### Exercise aim
Reproduce the records below word for word, including every line, but omit the pictures.

### Data for processing
— begin —

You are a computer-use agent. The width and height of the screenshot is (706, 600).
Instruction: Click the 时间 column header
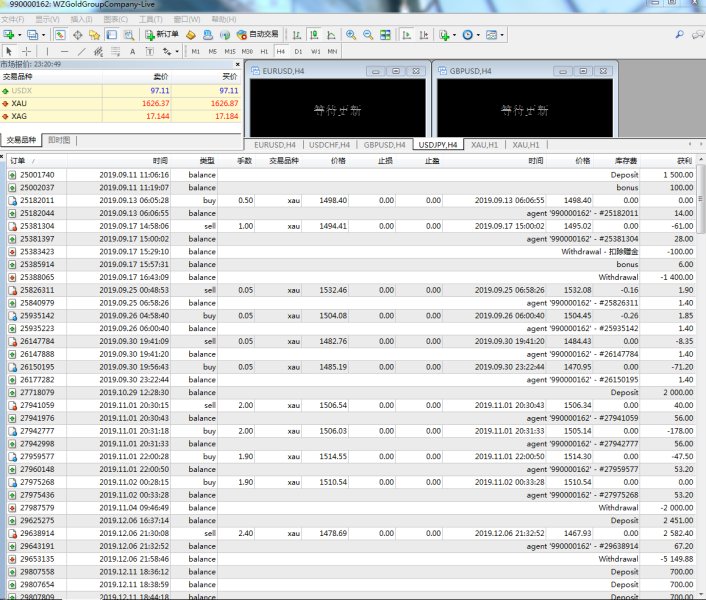tap(160, 160)
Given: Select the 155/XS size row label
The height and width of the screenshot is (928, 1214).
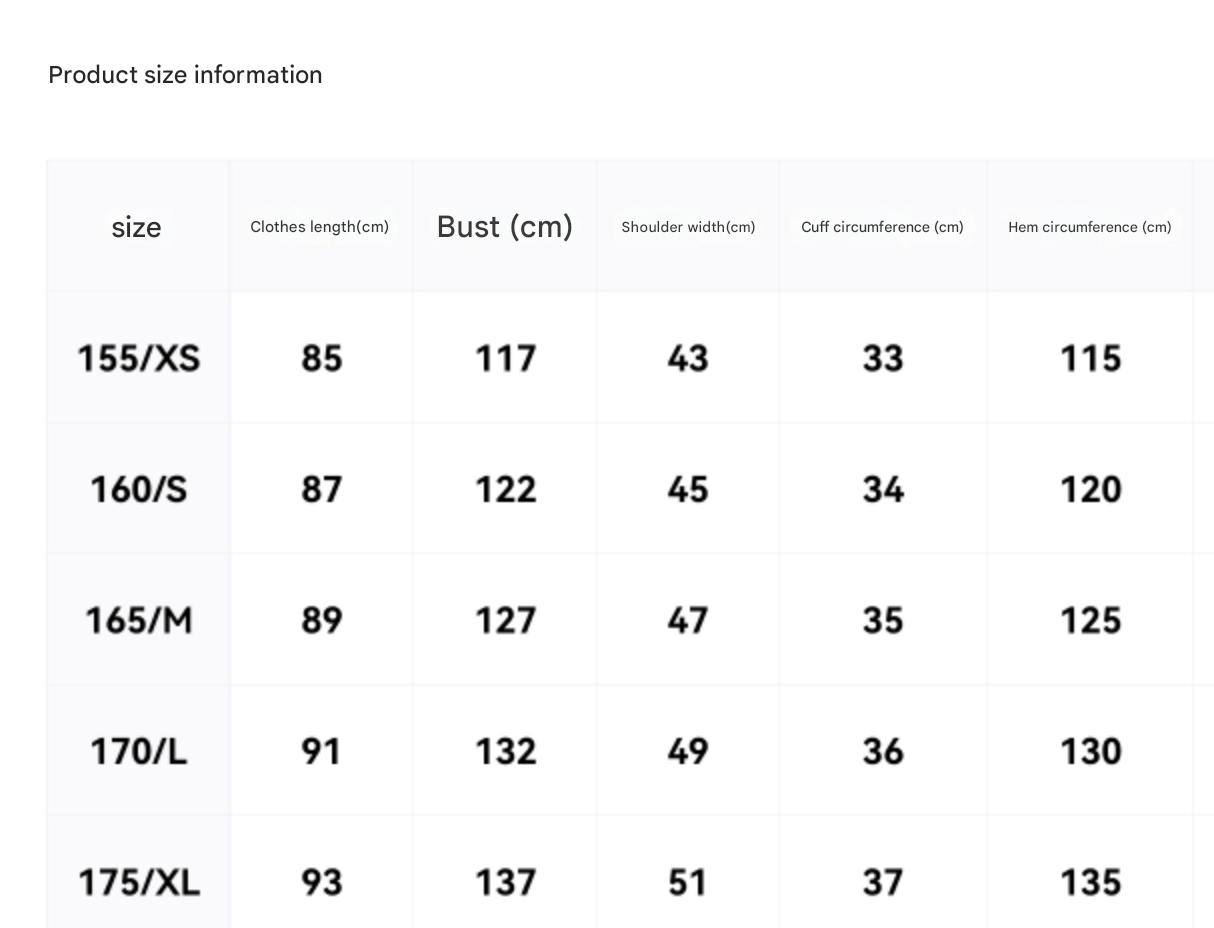Looking at the screenshot, I should 139,358.
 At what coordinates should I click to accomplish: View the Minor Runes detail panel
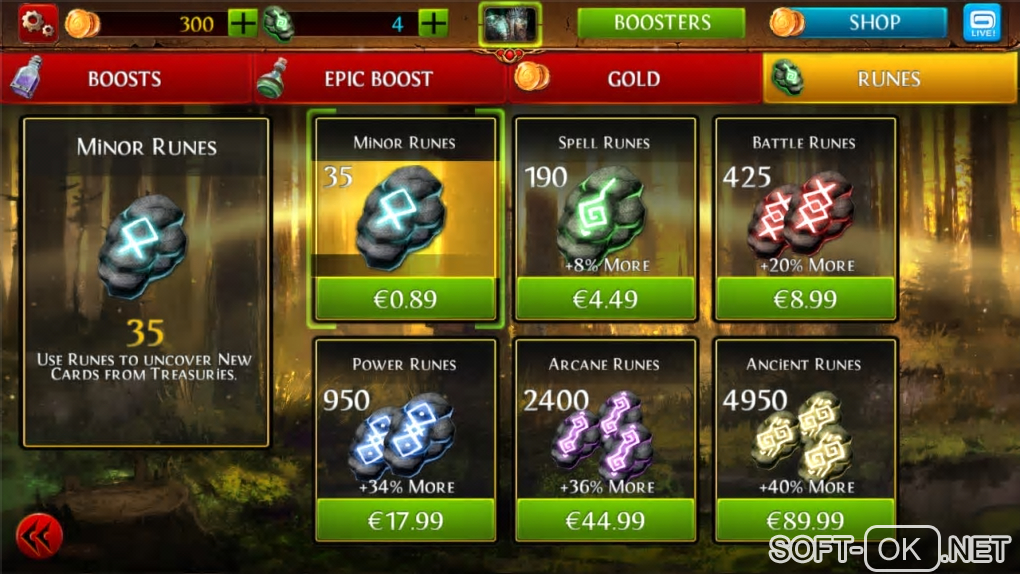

— end —

### Reply to the exercise
You are a computer-use agent. The width and height of the screenshot is (706, 600).
Instruction: Click the 时间 column header
tap(160, 160)
Given: Select the 155/XS size row label
The height and width of the screenshot is (928, 1214).
Looking at the screenshot, I should 139,358.
 At what coordinates should I click to accomplish: View the Minor Runes detail panel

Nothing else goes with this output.